Large cohort studies under simple random sampling could be prohibitive to conduct with a limited budget for epidemiological studies seeking to relate a failure time to some exposure variables that are expensive to obtain. In this case, two-phase studies are desirable. Failure-time-dependent sampling (FDS) is a commonly used cost-effective sampling strategy in such studies. To enhance study efficiency upon FDS, counting the auxiliary information of the expensive variables into both sampling design and statistical analysis is necessary.
In survival analysis, it's commonly assumed that all subjects in a study will eventually experience the event of interest. However, this assumption may not hold in various scenarios. For example, when studying the time until a patient progresses or relapses from a disease, those who are cured will never experience the event. These subjects are often labeled as ``long-term survivors'' or ``cured'', and their survival time is treated as infinite. When survival data include a fraction of long-term survivors, censored observations encompass both uncured individuals, for whom the event wasn't observed, and cured individuals who won't experience the event.
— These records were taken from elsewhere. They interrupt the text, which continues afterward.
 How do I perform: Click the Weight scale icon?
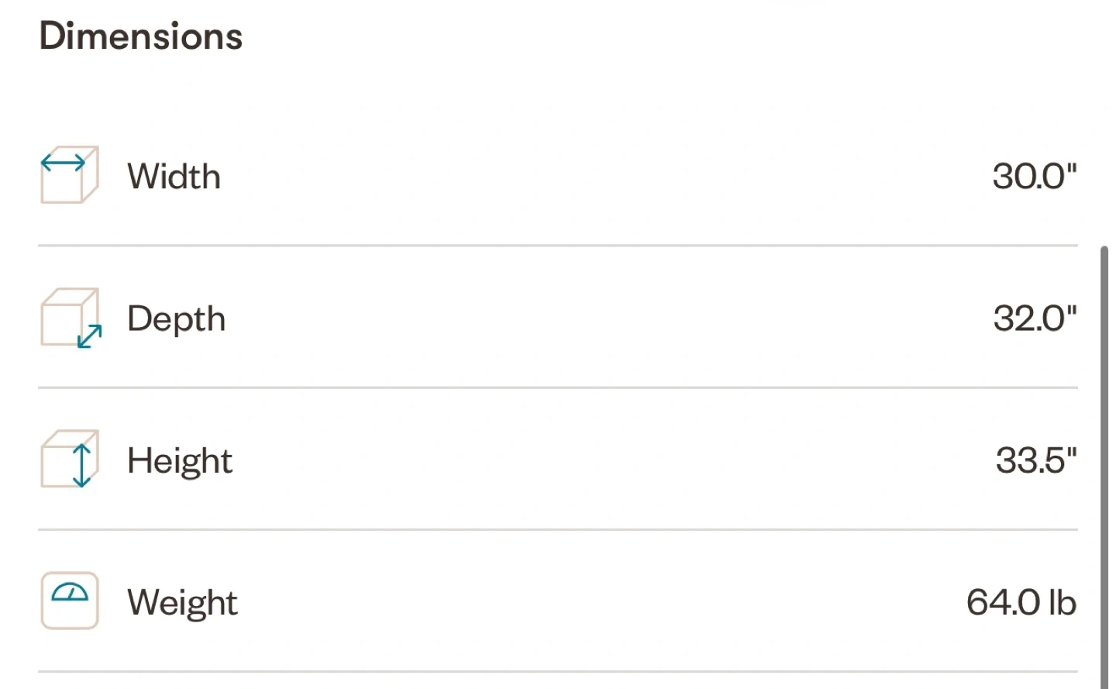(x=70, y=601)
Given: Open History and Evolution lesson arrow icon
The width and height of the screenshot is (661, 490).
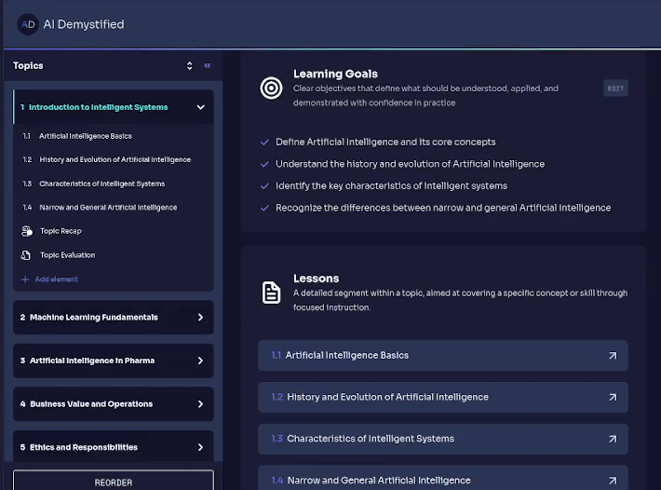Looking at the screenshot, I should point(612,397).
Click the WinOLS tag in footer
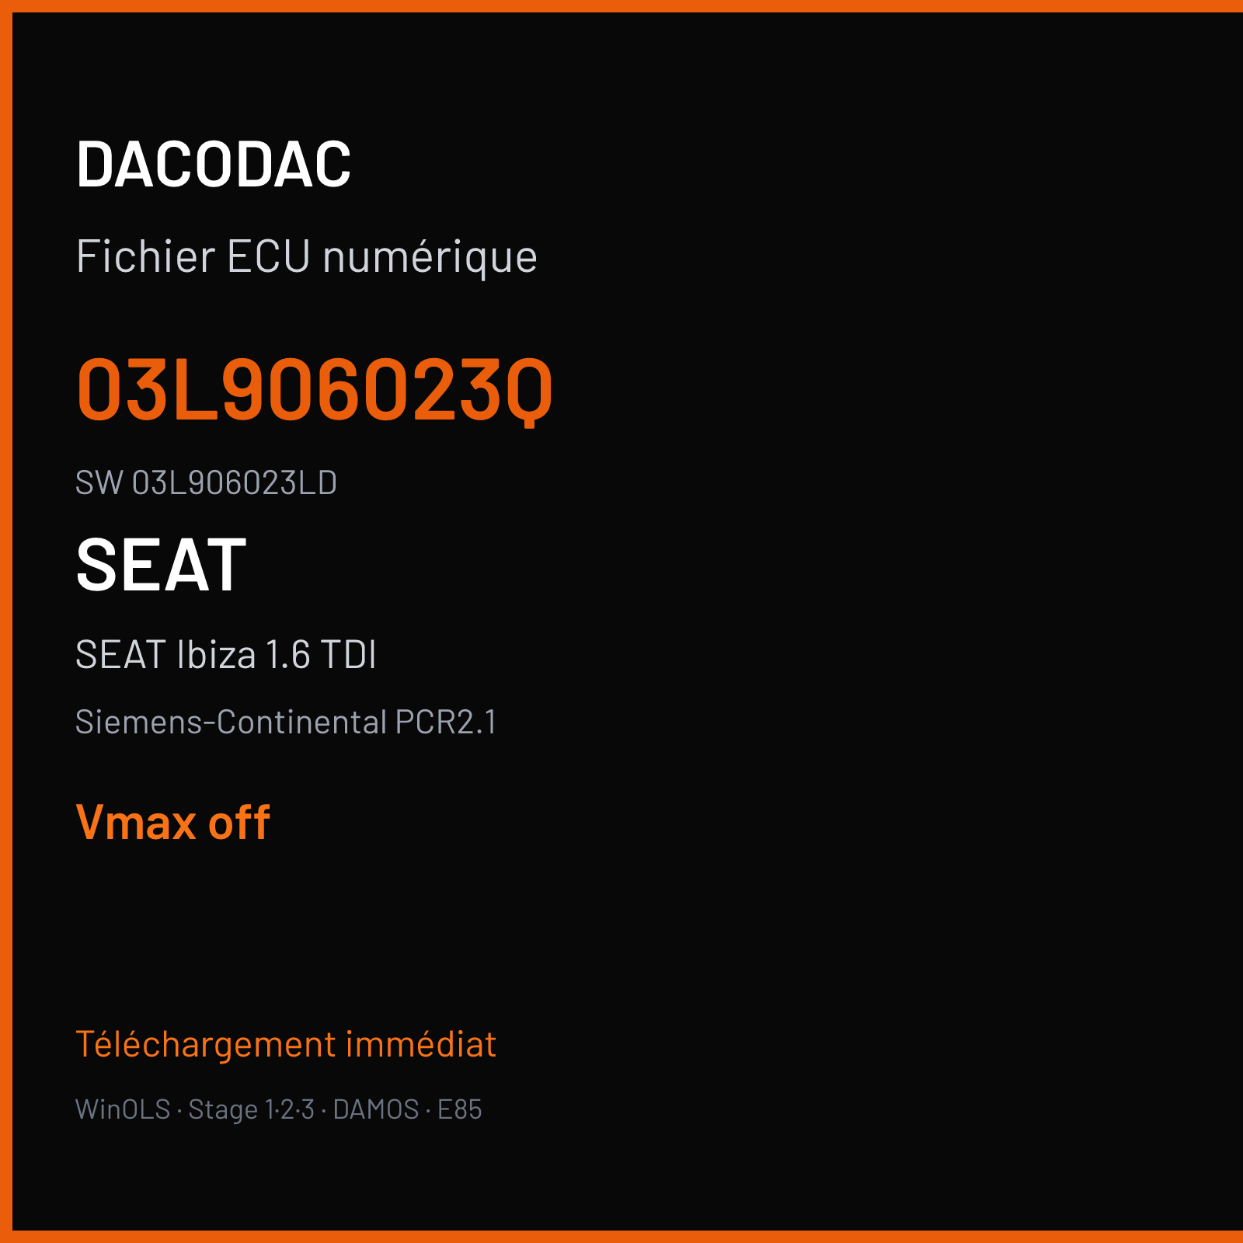This screenshot has width=1243, height=1243. (x=123, y=1109)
Consequently, the cure status is unknown, and survival data comprise a mixture of cured and uncured individuals that can't be distinguished beforehand. Cure models are survival models designed to address this characteristic.
Chapter~2 discusses the semiparametric inference for a two-phase failure-time-auxiliary-dependent sampling (FADS) design that allows the probability of obtaining the expensive exposures to depend on both the failure time and cheaply available auxiliary variables. Chapter~3 considers the generalized case-cohort design for studies with a cure fraction. A few directions for future research are discussed in Chapter~4.